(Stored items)
--*--

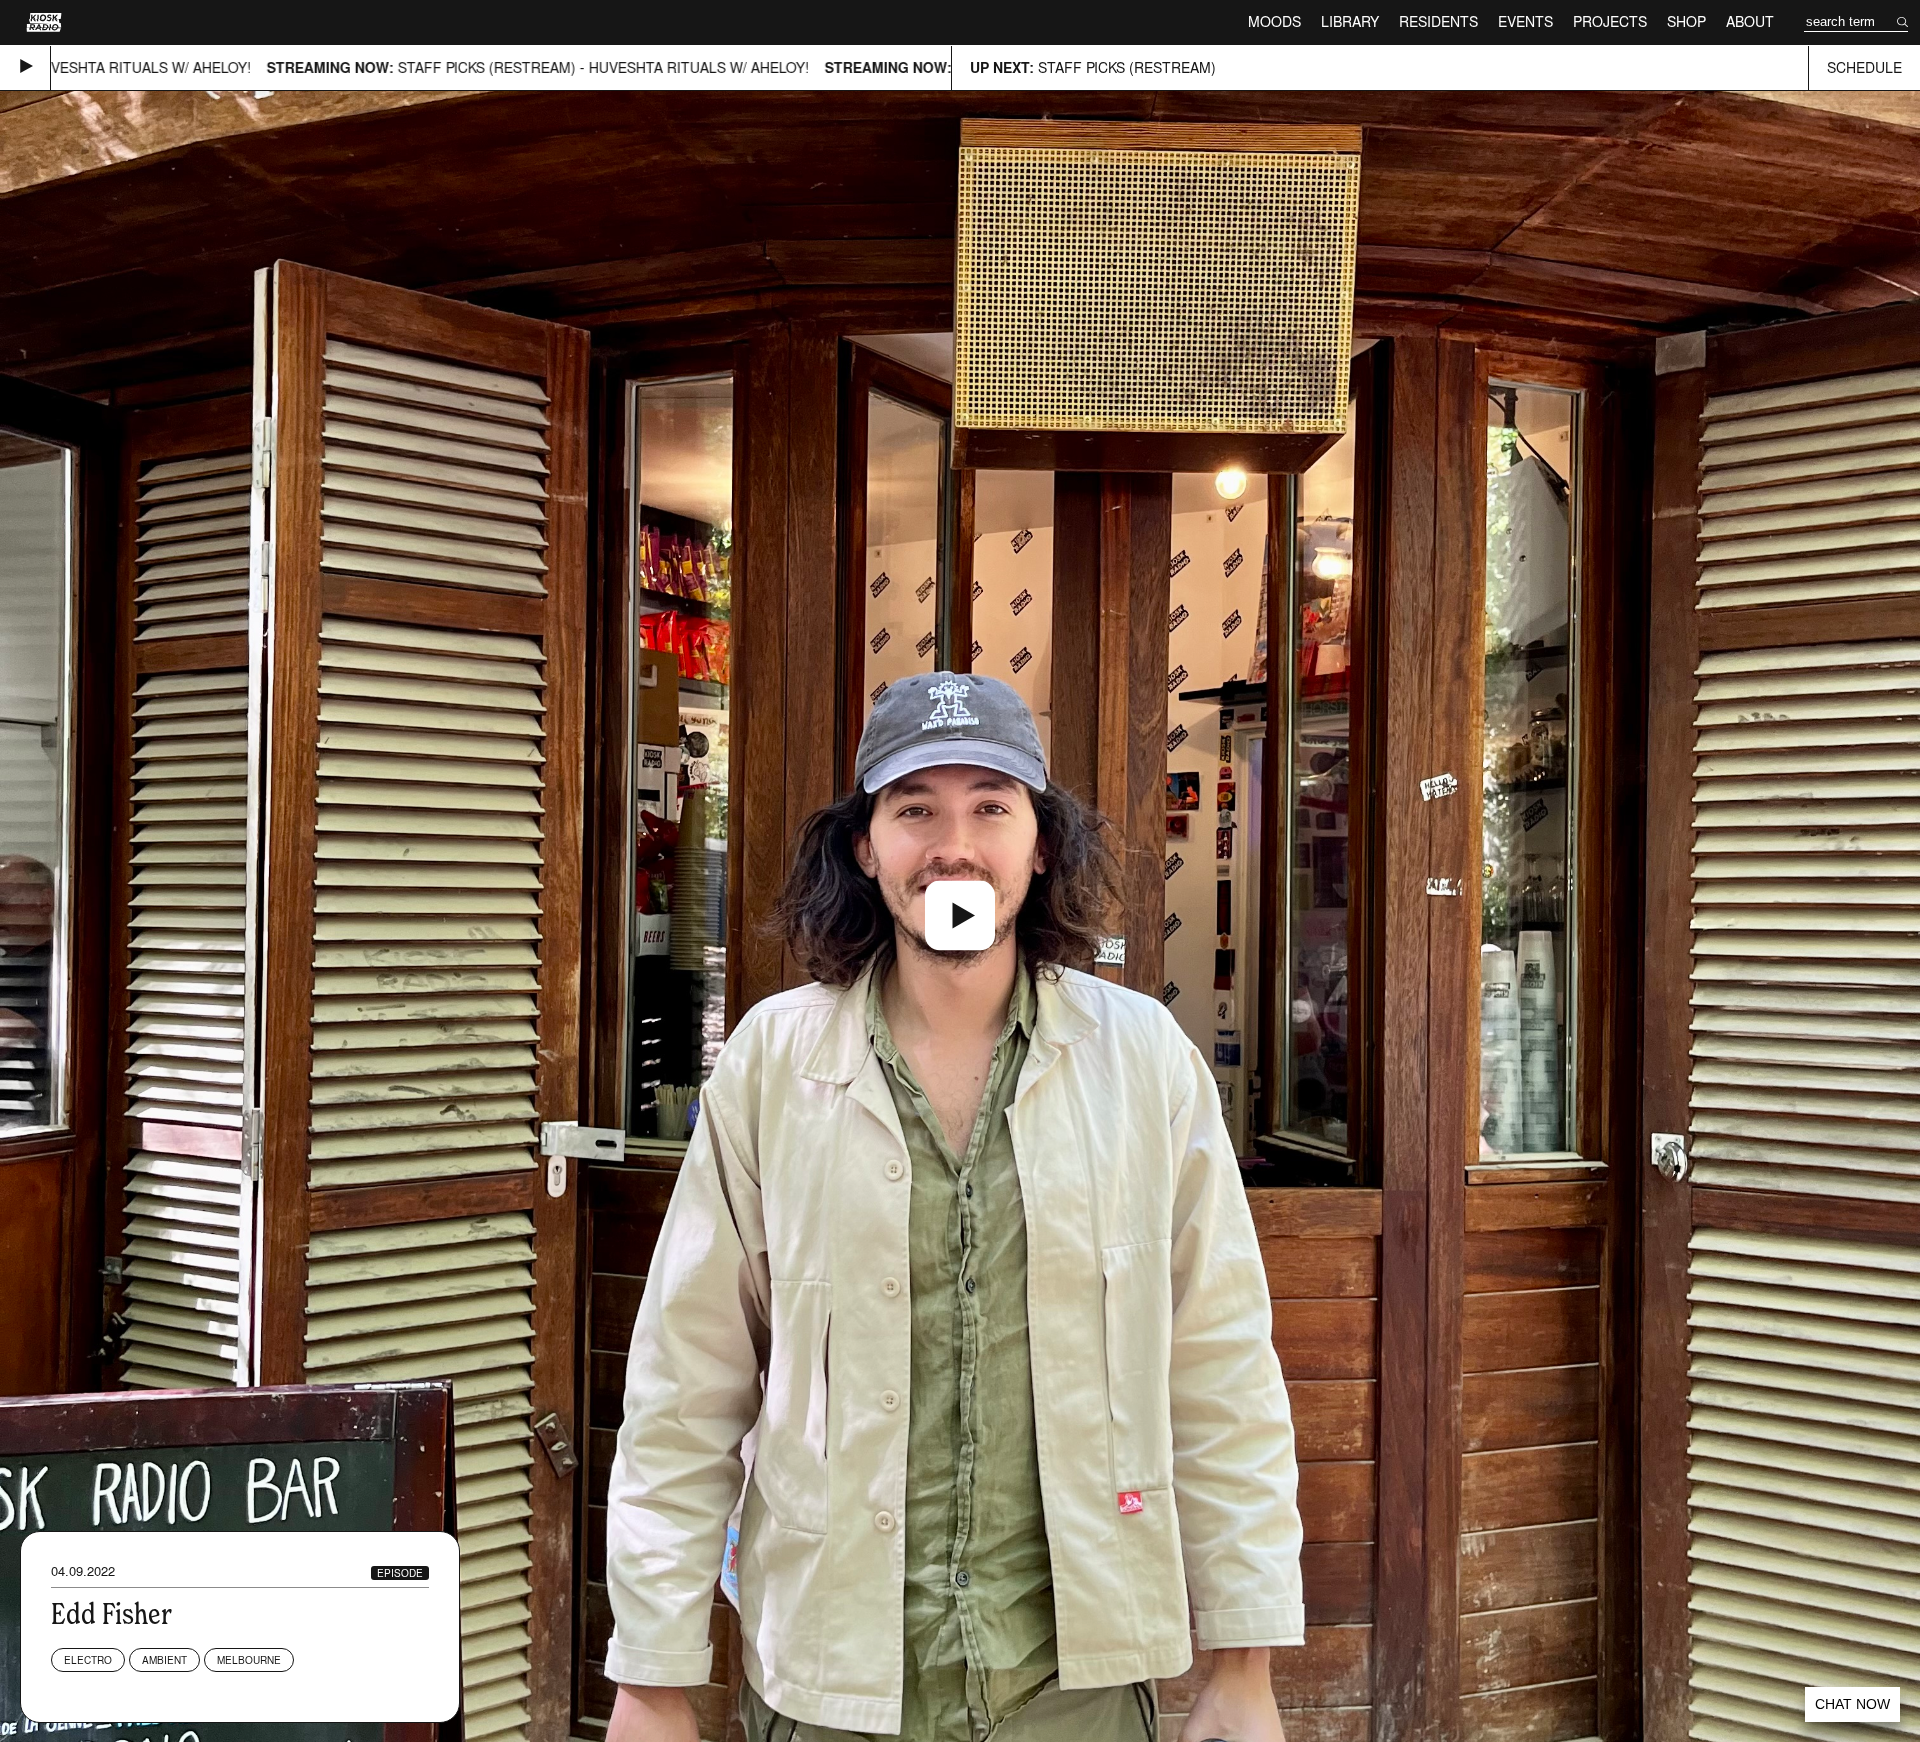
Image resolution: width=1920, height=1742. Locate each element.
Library (1350, 21)
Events (1525, 21)
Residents (1438, 21)
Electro (88, 1660)
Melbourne (249, 1660)
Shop (1686, 21)
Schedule (1864, 67)
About (1750, 21)
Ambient (164, 1660)
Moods (1274, 21)
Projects (1610, 21)
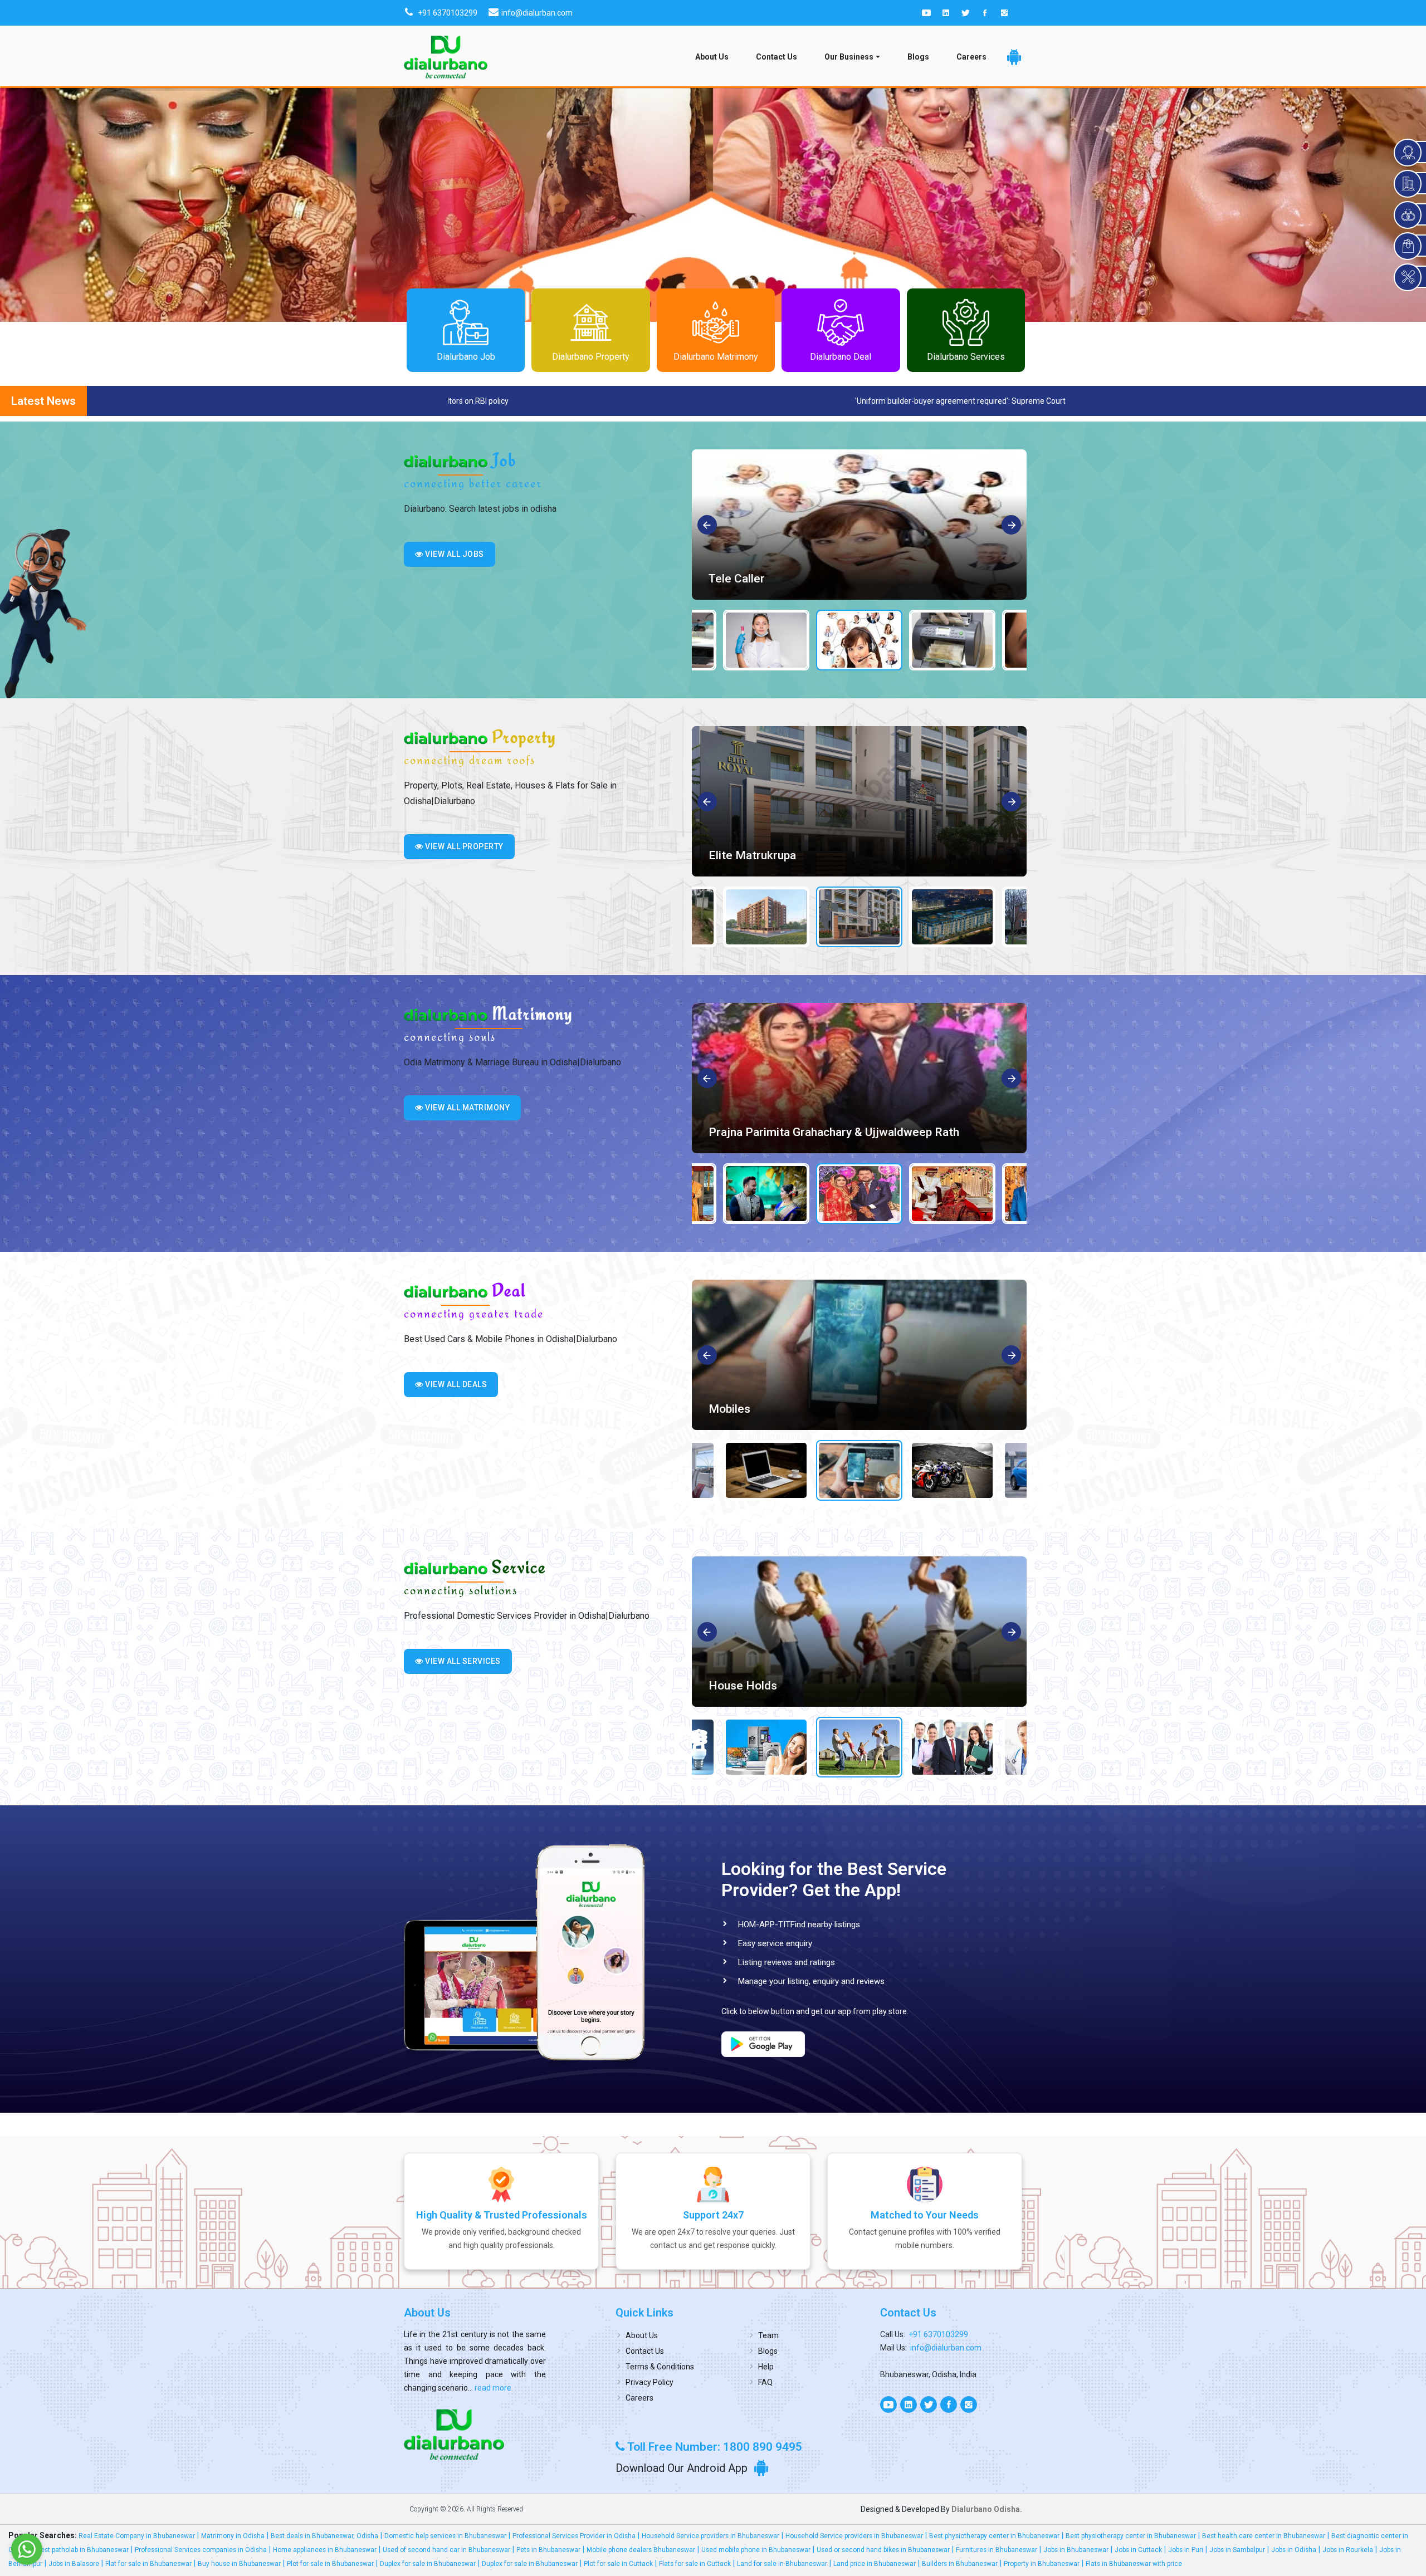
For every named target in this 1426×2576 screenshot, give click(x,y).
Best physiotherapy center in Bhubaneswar (994, 2536)
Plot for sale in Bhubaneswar (783, 855)
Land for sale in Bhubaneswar (782, 2564)
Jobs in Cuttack (1138, 2550)
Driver (724, 578)
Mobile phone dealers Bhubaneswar (641, 2550)
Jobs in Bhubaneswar (1075, 2550)
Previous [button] (708, 525)
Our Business (848, 56)
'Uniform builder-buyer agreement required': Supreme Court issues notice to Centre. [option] (494, 400)
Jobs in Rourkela (1347, 2550)
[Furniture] (859, 1355)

--*--

About this exercise:
The reply should hold the entries above from the line with "Projects (1610, 21)" to the line with "[option] (494, 400)", duplicated exactly, pictures excluded.

Exercise answer:
Projects (1610, 21)
For every named target in this 1426×2576 screenshot, give click(x,y).
Best physiotherapy center in Bhubaneswar (994, 2536)
Plot for sale in Bhubaneswar (783, 855)
Land for sale in Bhubaneswar (782, 2564)
Jobs in Cuttack (1138, 2550)
Driver (724, 578)
Mobile phone dealers Bhubaneswar (641, 2550)
Jobs in Bhubaneswar (1075, 2550)
Previous [button] (708, 525)
Our Business (848, 56)
'Uniform builder-buyer agreement required': Supreme Court issues notice to Centre. [option] (494, 400)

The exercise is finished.